3 de setembro de 2016

Hawniyaz (Harmonia Mundi, 2016)



Em julho de 2011, em vésperas de se apresentar no 18º Festival de Jazz de Istambul com o projeto “Mujeres de Agua”, Javier Limón dava uma entrevista ao diário “Zaman”. Falava de traços culturais comuns aos países do Mediterrâneo e, a certa altura, puxando a brasa à sua sardinha, o jornalista pergunta-lhe pela cantora Aynur (Dogan). “Tem a voz de uma guerreira”, respondeu o produtor, “além de que possui aquele tom lamuriento que é característico do cantar cigano”. No dia 15, ao lado de vocalistas gregas, israelitas ou espanholas, Aynur pôs-se debaixo do holofote e seguiu pelo labirinto melismático do flamenco até que, na sua língua materna, a curda, entoou uma canção de amor. Notou-se algum mal-estar entre o público, um ou outro berro rompeu com o silêncio protocolar, cuspiram-se para o ar versos da “Marcha da Independência” e, de repente, a voz da cantora foi varrida por uma vaia: exigiam que cantasse em turco. Aynur ficou a olhar para a assistência, sem saber se haveria de rir, chorar ou lutar, até que saiu de palco.

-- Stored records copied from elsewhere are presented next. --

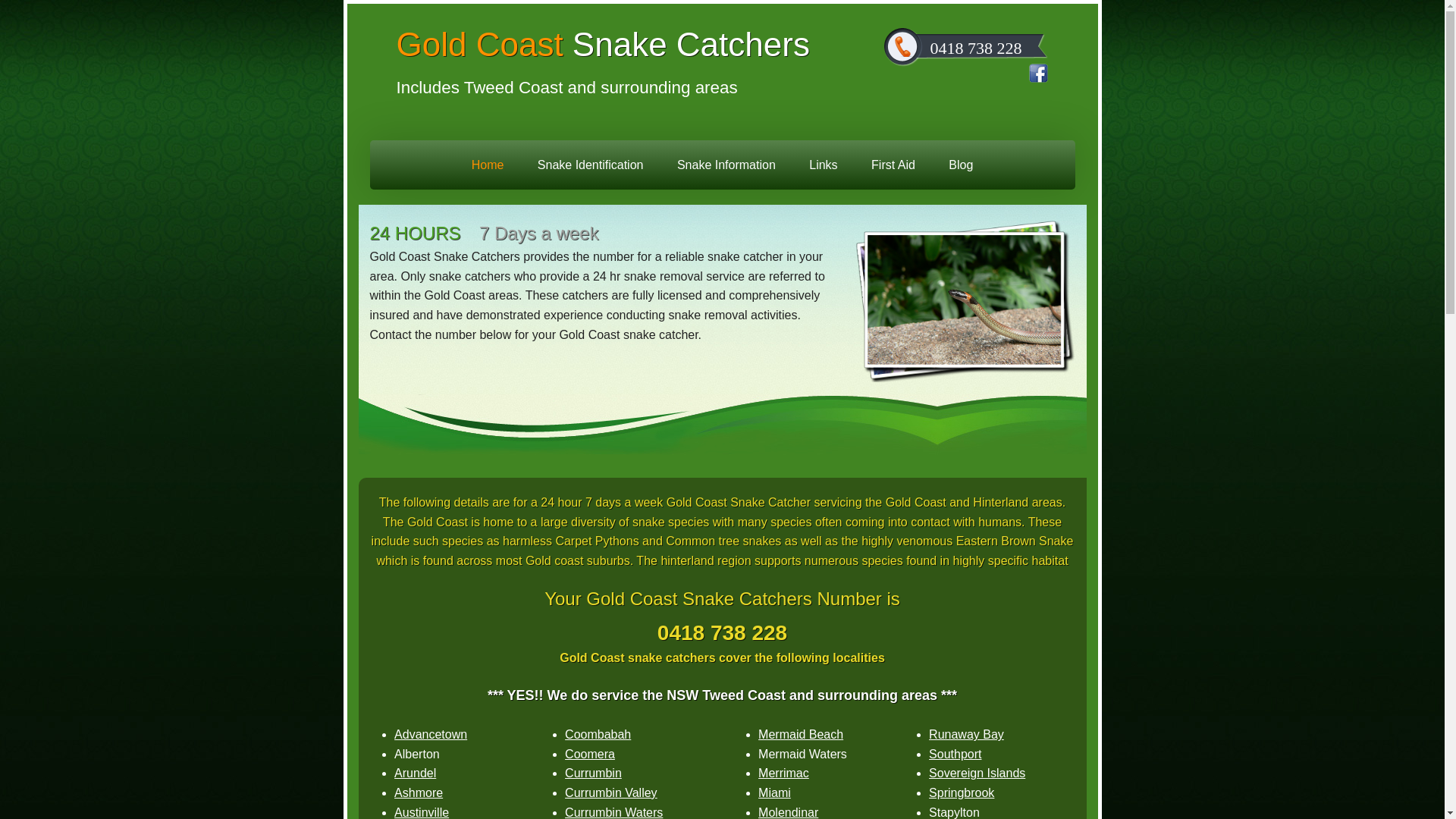
Sovereign Islands Element type: text (976, 772)
Gold Coast Snake Catchers Element type: text (608, 44)
Links Element type: text (822, 164)
Currumbin Valley Element type: text (610, 792)
Springbrook Element type: text (961, 792)
First Aid Element type: text (893, 164)
Home Element type: text (487, 164)
Merrimac Element type: text (783, 772)
Ashmore Element type: text (418, 792)
Runaway Bay Element type: text (966, 734)
Advancetown Element type: text (430, 734)
Snake Information Element type: text (726, 164)
Coombabah Element type: text (597, 734)
Snake Identification Element type: text (590, 164)
Mermaid Beach Element type: text (800, 734)
Miami Element type: text (774, 792)
Arundel Element type: text (415, 772)
Coomera Element type: text (589, 753)
Southport Element type: text (954, 753)
Blog Element type: text (960, 164)
Currumbin Element type: text (592, 772)
Given the description of an element on the screen output the (x, y) to click on. 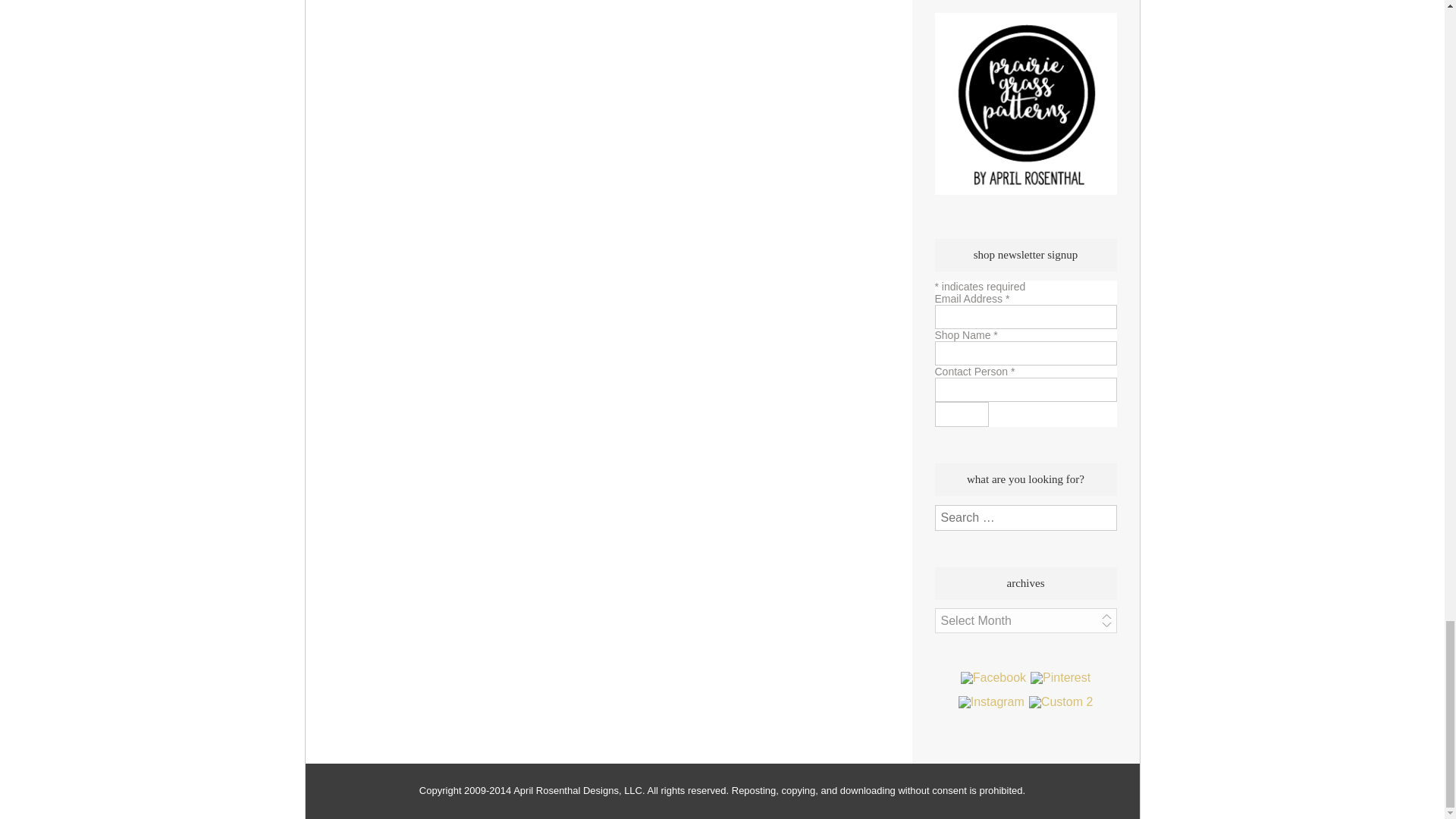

Um ano mais tarde atuava no festival Morgenland, de Osnabrück, e, respondendo ao desafio de Cemîl Qoçgirî (instrumentista alemão de origem alevita), aceitou participar num ensaio com dois músicos que admirava mas que não conhecia pessoalmente: o iraniano Kayhan Kalhor e o azerbaijano Salman Gambarov, também presentes na edição desse ano do festival alemão. O encontro foi captado em vídeo: vêem-se os dedos de Gambarov a poisar nas teclas do piano com a solenidade de um cego que se prepara para revelar ao mundo um importante texto em braille, ouvem-se notas hesitantes no kamancheh de Kalhor, como o gaguejar de uma criança que aprende a ler, e um arpejo na tambura de Qoçgirî anuncia uma cantilena vinda de tempos imemoriais. Hoje perguntam a Aynur o que sentiu quando tocaram juntos pela primeira vez e ela responde que foi como chegar a casa. “Hawniyaz”, que, em curdo, quer dizer “precisamos todos uns dos outros”, é música para quem ainda procura o caminho.